Voilà des pistes qu'il faut explorer. Lorsqu'ils reprendront, les travaux parlementaires sur la réforme constitutionnelle permettront de donner un peu de chair et de corps à tout cela. Très rapidement, des demandes s'exprimeront ; j'ai cru comprendre que, du côté de la Bretagne, des projets se dessinaient.
Monsieur Baudu, les élus locaux seront, bien entendu, associés à toutes les initiatives du Gouvernement en matière de consultation territoriale. Du reste, si, lors de la présentation de sa stratégie pour la transition énergétique, le Président de la République a placé au premier rang les présidents Morin et Baroin et le représentant du président Bussereau, c'est bien pour souligner l'engagement des collectivités locales en la matière. La taxe carbone, on en pense ce que l'on ne veut, mais beaucoup d'élus locaux se sont mobilisés, depuis plus d'un an, pour en récupérer une partie – ce que l'on appelle la fraction du produit de la taxe intérieure de consommation sur les produits énergétiques (TICPE) – afin de financer notamment des projets de transition écologique. C'est une question qu'il faut mettre sur la table dans le cadre de la réforme de la fiscalité locale, car elle est intéressante et mérite d'être posée.

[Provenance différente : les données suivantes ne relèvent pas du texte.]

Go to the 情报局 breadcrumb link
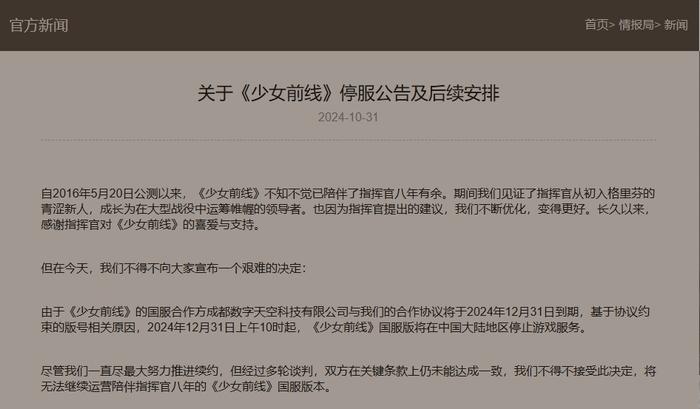 (636, 25)
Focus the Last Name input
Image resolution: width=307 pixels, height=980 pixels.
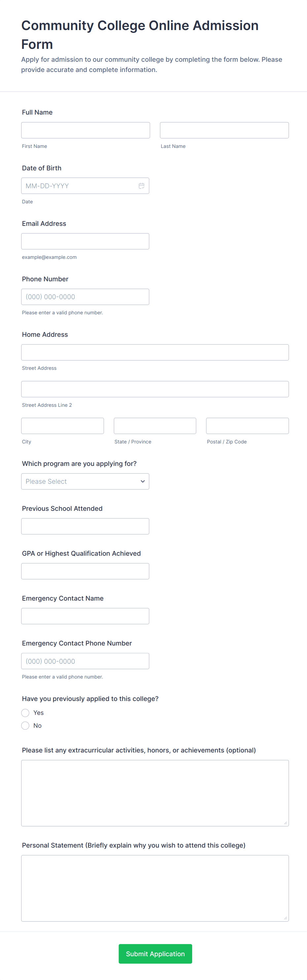224,130
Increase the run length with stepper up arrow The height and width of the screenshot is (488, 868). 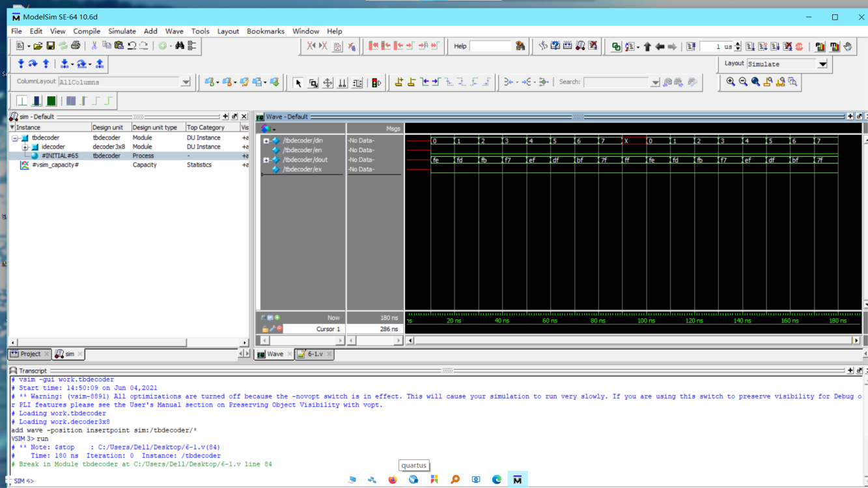point(738,44)
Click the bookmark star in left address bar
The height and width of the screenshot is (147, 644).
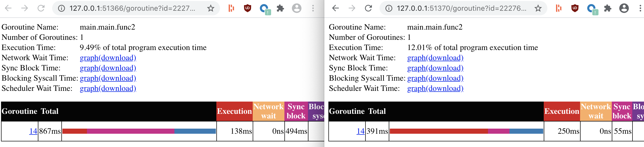[x=210, y=8]
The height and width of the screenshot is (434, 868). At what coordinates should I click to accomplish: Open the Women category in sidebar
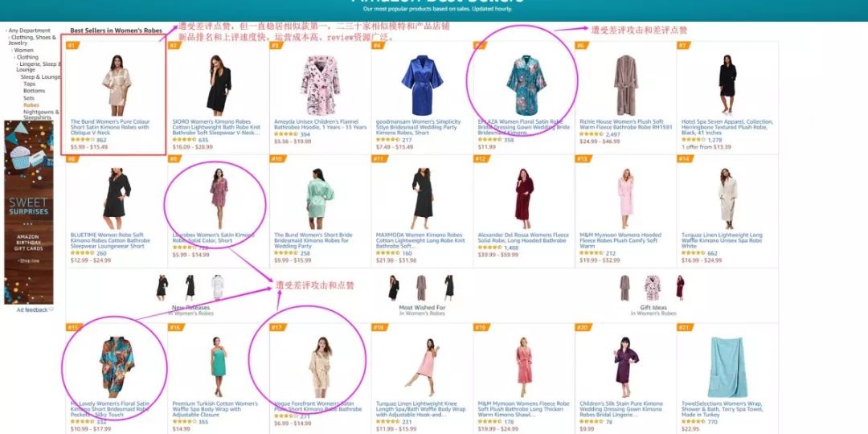[x=24, y=51]
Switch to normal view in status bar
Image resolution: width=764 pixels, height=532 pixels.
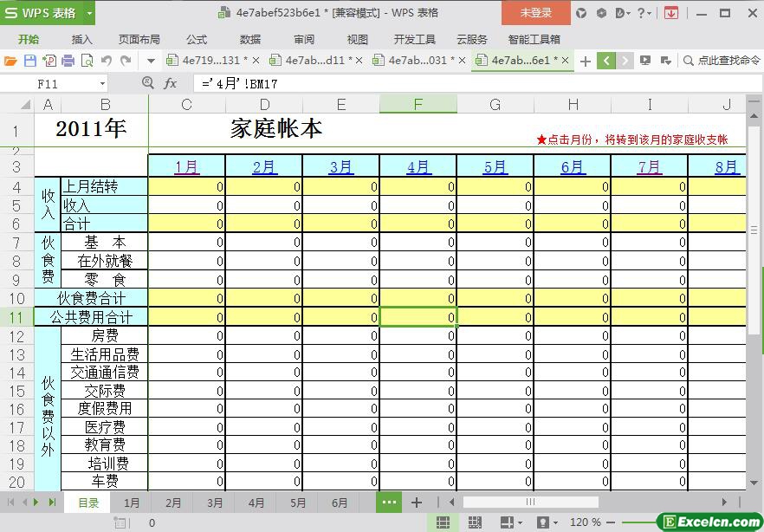[x=443, y=522]
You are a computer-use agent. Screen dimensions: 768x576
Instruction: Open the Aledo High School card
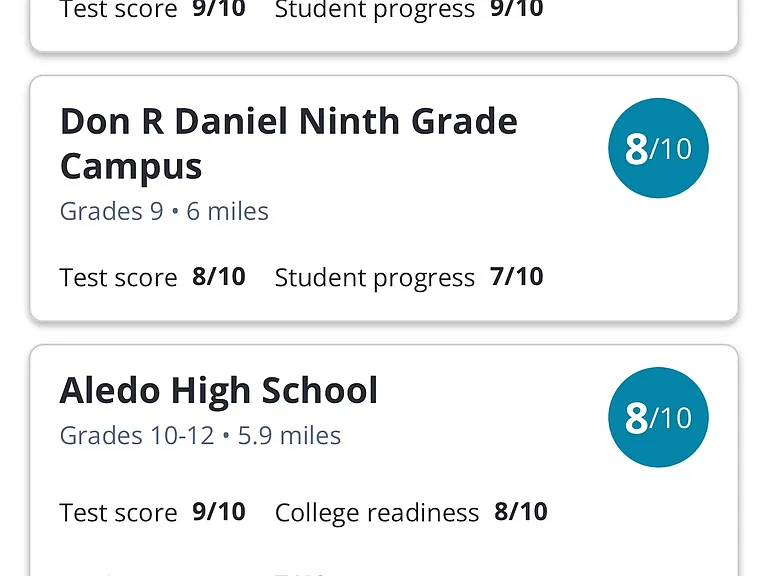point(384,460)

Madame Pires Beaune, nous avons déjà discuté de la dotation d'intercommunalité en séance publique. Depuis, mon cabinet vous a d'ailleurs fait parvenir, comme je m'y étais engagé, l'ensemble des prévisions réalisées en la matière. Je précise, à ce propos, que je tiens à ce qu'à l'avenir, en amont comme en aval, nous continuions à travailler ainsi, avec tous les groupes, en faisant circuler l'information, même s'il est vrai, comme le disait le député Carrez, que les simulations ne font pas toujours de bonnes politiques dans la mesure où elles peuvent conduire à renoncer à certaines décisions. En tout état de cause, il n'y a jamais trop de transparence.
Peut-on mener de front la réforme de la DGF et celle de la fiscalité locale ? La réforme de la fiscalité locale est voulue par l'exécutif. Selon son calendrier, un projet de loi de finances rectificative vous sera soumis au premier semestre de l'année prochaine, probablement en mai ou en juin 2019. Le texte serait présenté en conseil des ministres quelques semaines plus tôt. Nous avons donc du temps, même s'il est contraint.